By Allan Lengel
Eric Holder Jr./ticklethewire.com file photo
WASHINGTON – Because Congress has blocked Gitmo detainees from being prosecuted in civilian court, Atty. Gen. Eric Holder Jr. said Monday that 9/11 mastermind Khalid Sheikh Mohammed and four others will stand trial in a military court in Gitmo.
The announcement marked a sharp reversal of his announcement in November 2009 that the men would be prosecuted in federal court in New York.
“Unfortunately, since I made that decision, Members of Congress have intervened and imposed restrictions blocking the administration from bringing any Guantanamo detainees to trial in the United States, regardless of the venue,” he said in a statement. “As the President has said, those unwise and unwarranted restrictions undermine our counterterrorism efforts and could harm our national security.”
“After thoroughly studying the case, it became clear to me that the best venue for prosecution was in federal court. I stand by that decision today.

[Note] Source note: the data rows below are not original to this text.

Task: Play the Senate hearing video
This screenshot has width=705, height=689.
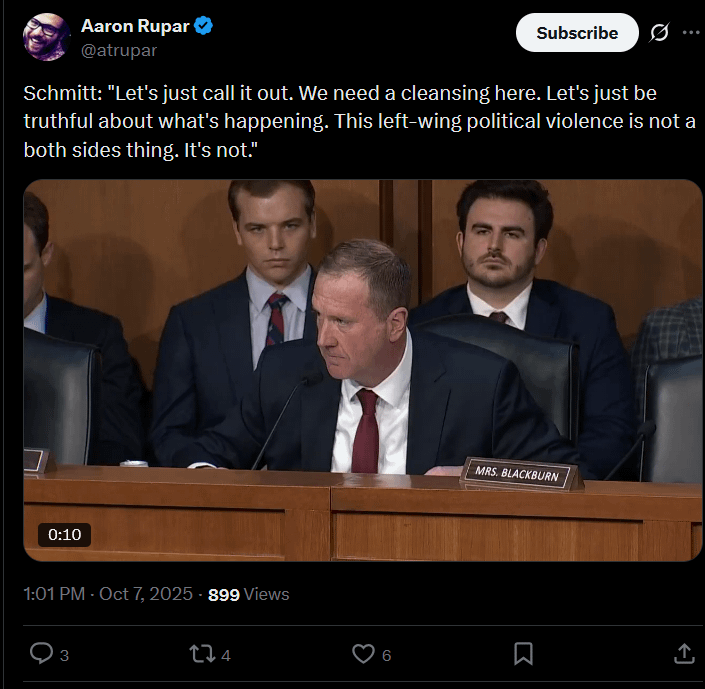Action: tap(363, 369)
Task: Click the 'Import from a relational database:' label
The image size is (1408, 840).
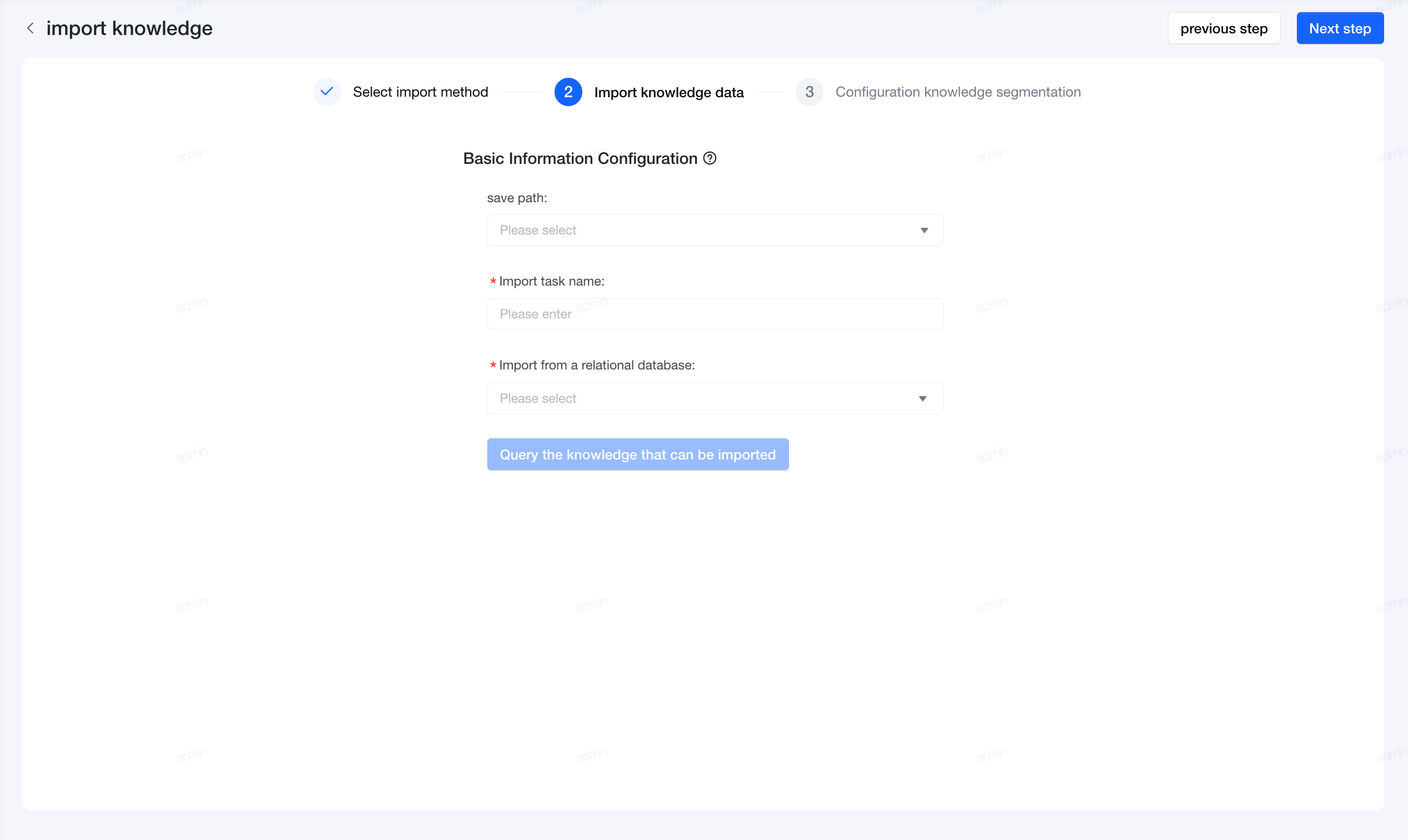Action: pyautogui.click(x=596, y=365)
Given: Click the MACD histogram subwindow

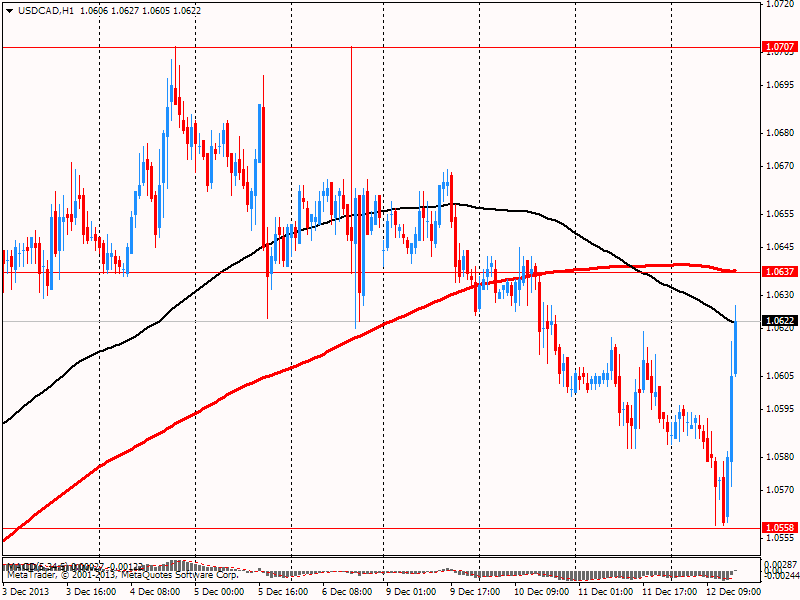Looking at the screenshot, I should click(x=400, y=572).
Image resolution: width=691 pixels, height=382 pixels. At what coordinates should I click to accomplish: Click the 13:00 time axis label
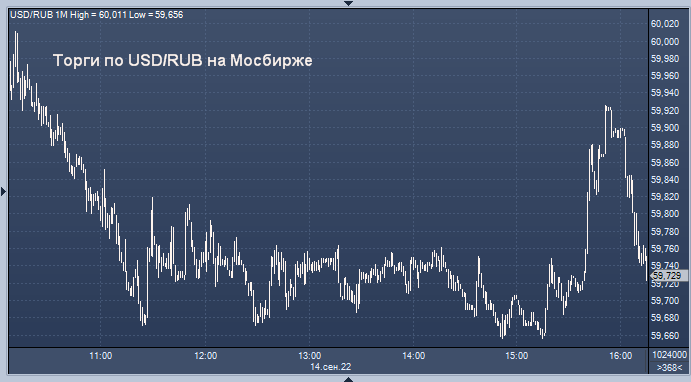click(x=309, y=356)
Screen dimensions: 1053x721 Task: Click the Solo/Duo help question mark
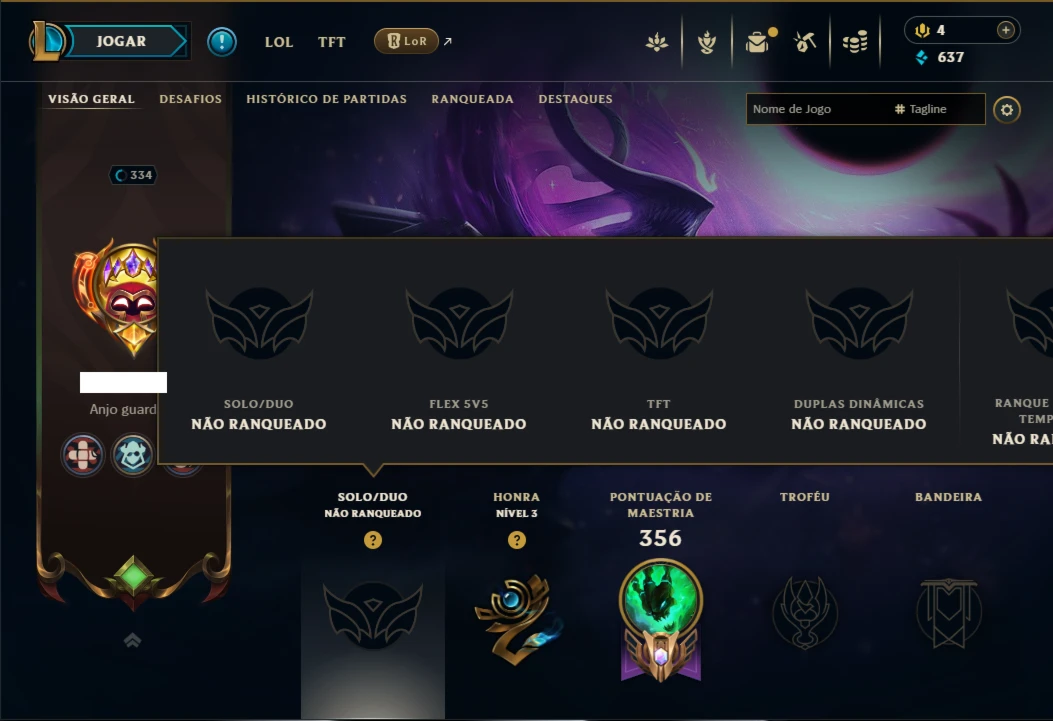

“As the indictment unsealed today reveals, we were prepared to bring a powerful case against Khalid Sheikh Mohammed and his four co-conspirators – one of the most well-researched and documented cases I have ever seen in my decades of experience as a prosecutor.
“We had carefully evaluated the evidence and concluded that we could prove the defendants’ guilt while adhering to the bedrock traditions and values of our laws. We had consulted extensively with the intelligence community and developed detailed plans for handling classified evidence.
“Had this case proceeded in Manhattan or in an alternative venue in the United States, as I seriously explored in the past year, I am confident that our justice system would have performed with the same distinction that has been its hallmark for over two hundred years.
“Decisions about who, where and how to prosecute have always been – and must remain – the responsibility of the executive branch. Members of Congress simply do not have access to the evidence and other information necessary to make prosecution judgments. Yet they have taken one of the nation’s most tested counterterrorism tools off the table and tied our hands in a way that could have serious ramifications. We will continue to seek to repeal those restrictions.”